Conosco Omar Galliani dai primi anni ottanta, da quando nell’ambito di una corrente dell’arte italiana,si impose come protagonista della ripresa in chiave moderna, di moduli della variegata arte colta, proveniente dal grande disegno, dalla aulica pittura, in commistione alta di manierismo e nuovo settecentismo, affermando il diritto dell’arte del nostro tempo, ad essere ispirata da una acronia di continuità con un passato mai passato, ma ancora contemporaneo; alcuni, in vena di frettolosa definizione, lo chiamarono momento citazionista, colto, manierista, mentre, in maniera più complessa e ricca di implicazioni formali e contenutistici, affermava una linea della originalità, pre-impressionistica e pre-avanguardie storiche. La stessa che aveva ispirato Michelangelo a ritenere completo e non rudere il Torso del Belvedere e Canova a rifiutare l’invito di Lord Elgin a rifare le parti mancanti del frontone del Partenone. Si trattava, chiaramente, di una posizione che senza negare la portata storica delle avanguardie, riteneva di aggirarla sulle orme dei disegni del Pontormo o della pittura di Rosso Fiorentino.

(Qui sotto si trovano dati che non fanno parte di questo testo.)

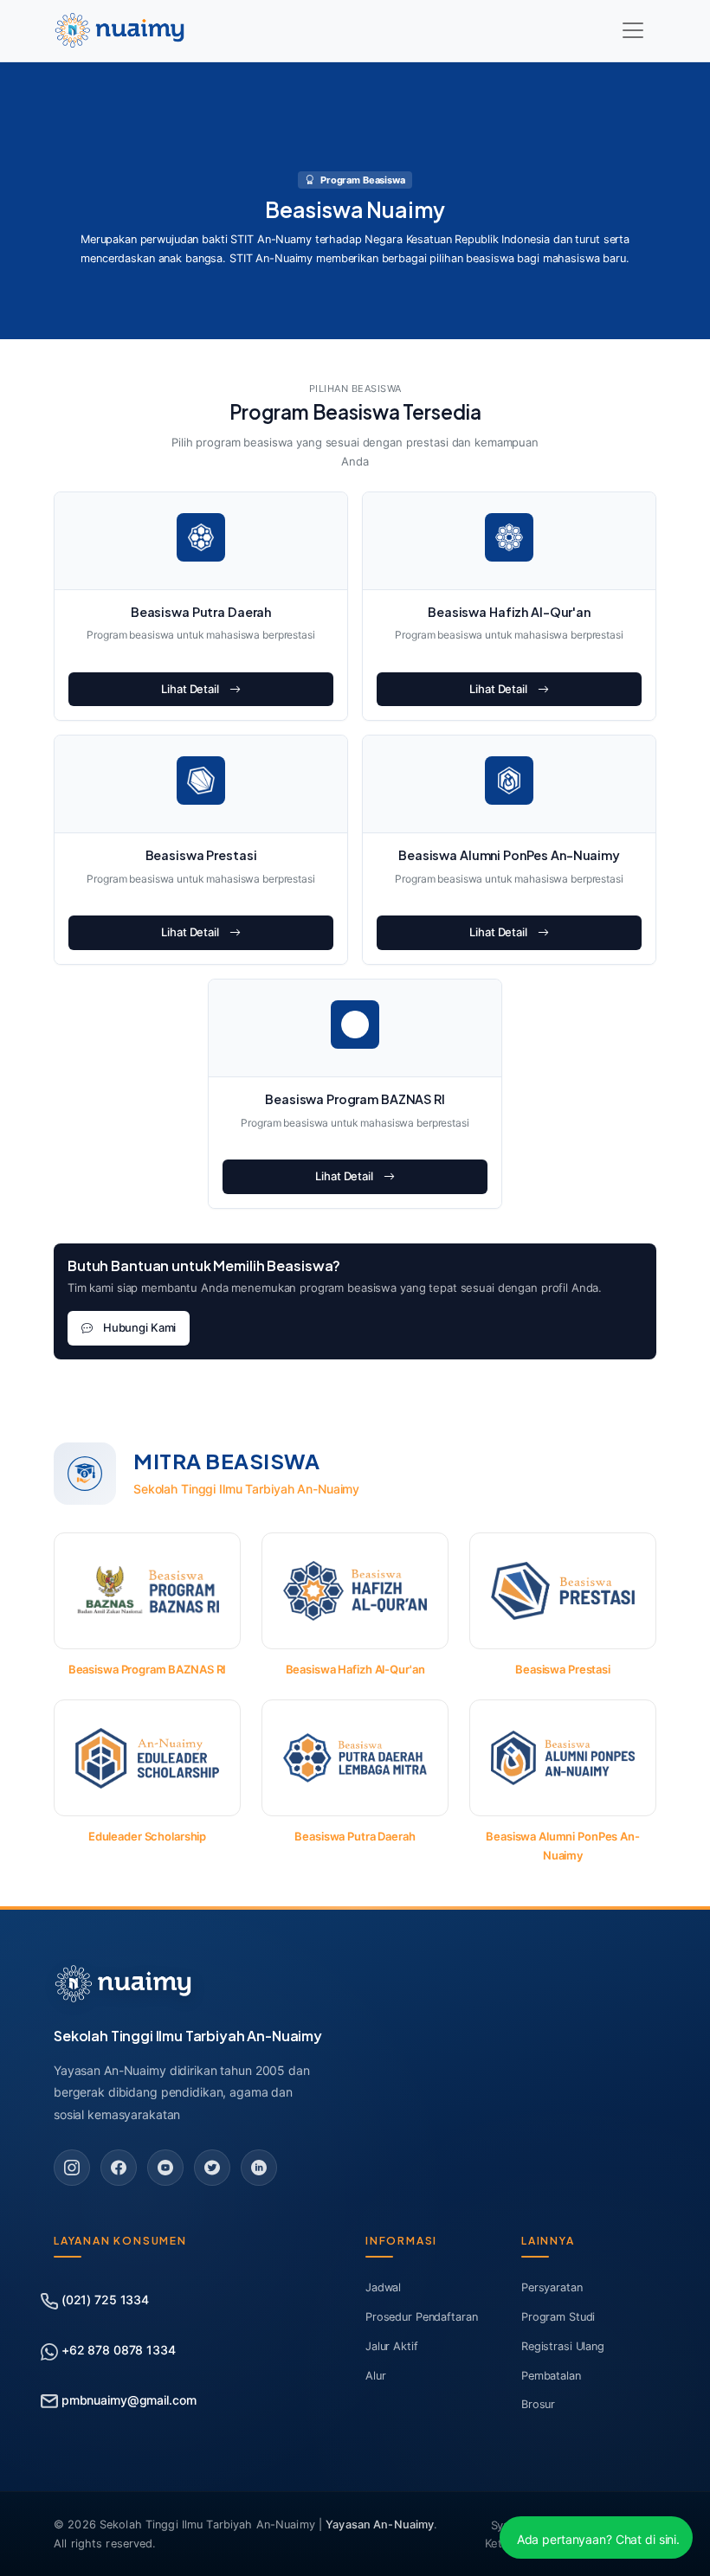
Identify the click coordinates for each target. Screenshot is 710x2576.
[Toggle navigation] (633, 30)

Classicista, si può dire, certamente, con un contorno creativo di preraffaellismo, in una portata multi speculare, che è appunto eclettica, come lo erano stati, Felice Casorati, Achille Funi. In questa avventura, Omar Galliani, s’è trovato accanto figure come Carlo Maria Mariani e Alberto Abate, per percorrere una sua personale via di tutta qualità, votata all’originalità e mai alla ripetizione. Nel volgere degli anni, le sue forme si sono trasformate, seguendo lo svolgersi di un suo monologo interiore, che è diventato gioco d’immaginario, ora con momenti di alta calligrafia, ora con momenti di gestualità libera, passando da una forma di figura a un’altra di astrazione, in una linea di “tizianismo” basata sul primato del colore, nella sua specifica esaltazione della visibilità.
Si deve ad Omar Galliani, una specifica sapienzialità della grammatica e della sintassi, di pittura e disegno, ma senza accademismi e senza folclorismi, con una squisitezza di libertà, da vero protagonista, che segue tutti e non segue nessuno, in quanto procede con una sua cartografia immaginaria che prende corpo a poco a poco, come un fluire dall’invisibile al visibile, che viene fuori lentamente, a comporre, ogni volta, una alterità, mettendo insieme una molteplicità, di componenti di un organismo enigmatico, che non finirà mai di avvolgerci e affascinarci!